Le dije que estaba de acuerdo con todo lo que estaba diciendo y que si él me ayudaba cumpliríamos con el pedido de Raúl.
No sabía por dónde empezar. Cada día de encuentro era una escena de cura y reparación, transformando el consultorio en una sala de operaciones de urgencia y alta complejidad.
Podría contar tantas cosas, tantas tragedias barrocas sucedidas en el consultorio… era tan evidente que las piernas que le cortaron a Omar Rupp le impedían caminar a Darío, y era necesario cerrar tantas fisuras en el bombardeado barco que era su vida.
Las bombas, que habían dejado sin piernas y sin vida a Omar Rupp, el contramaestre héroe de Malvinas, habían producido heridas en cada uno de los miembros de la familia de Darío.
Era muy claro que el único hundido no era el Narwal. Nadie sabía por dónde empezar a curar las heridas, menos aún una madre con tantas adversidades, una familia que no había podido hacer ningún duelo y, muchísimo menos, un joven de 15 años que todavía esperaba su triciclo.
Junto a la mamá –una débil, incansable y enorme luchadora– y a los abuelos, que eran un buen puerto donde amarrarse en las tempestades, Darío fue dando pequeños grandes pasos, sanando algunas heridas y sobre todo empezando a salir a flote, lo que le permitió buscar otros destinos, muy diferentes a los preanunciados en los informes-prontuarios escolares.
Cuando Darío iba a cumplir 18años había acumulado muchas deudas con los buitres de la carroña y con la policía. El sistema estaba esperando esa orilla cronológica para dejar encerrado el problema, buscaban que ese “loquito de la guerra” quedara hundido en una celda para que dejara de ser una molestia.
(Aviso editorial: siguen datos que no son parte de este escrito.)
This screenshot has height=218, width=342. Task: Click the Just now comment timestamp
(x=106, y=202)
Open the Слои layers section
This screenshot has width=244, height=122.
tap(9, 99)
Con decisiones oportunas, la vida del hijo del contramaestre siguió por otros caminos, y junto a otras situaciones Darío pudo sobrevivir a las esquirlas de una guerra que en su vida no terminó el 10 de Junio de 1982.
Cuando yo tenía más canas que años, la vida me regaló la oportunidad que Darío y su familia me visitaran y pude encontrarme con las cicatrices de esas viejas heridas que tan hondamente habían privado a Darío no solo de un triciclo sino de tanta vida necesaria, de tanta vida esperable, querible y deseable.
Recordé los informes-prontuarios escolares y pensé que es una lástima que tantas veces el sistema educativo no pueda, no quiera o no sepa cómo hacer para que los estudiantes logren reparar sus fracturas mientras acontece el tiempo escolar.
En su sonrisa tan amplia pude ver el valor y la solidaridad de su padre y el coraje de su madre (una “héroa” de Malvinas), y se me vinieron a la memoria los adjetivos positivos que el abuelo Raúl tenía sobre Darío, y también las palabras de su abuela, que decía siempre que su nieto era igual a su hijo, el contramaestre Omar Rupp, Héroe Nacional muerto en combate.
En esa ocasión, junto a otras gotas de amor, conocí a sus hijos, que habían continuado con la cura y la reparación para que el barco de la vida del hijo del contramaestre pudiera salir a flote y realizar nuevos viajes; también en algunos momentos, como recordando los enormes daños de la guerra de Malvinas, las heridas volvían a hacerse presentes.
Cuando lo vi irse de casa, despedí con un fuerte abrazo al Darío Omar hijo del contramaestre muerto en combate. Había dejado de ser “un loco de la guerra” para transformarse en sobreviviente de su vida y de su historia.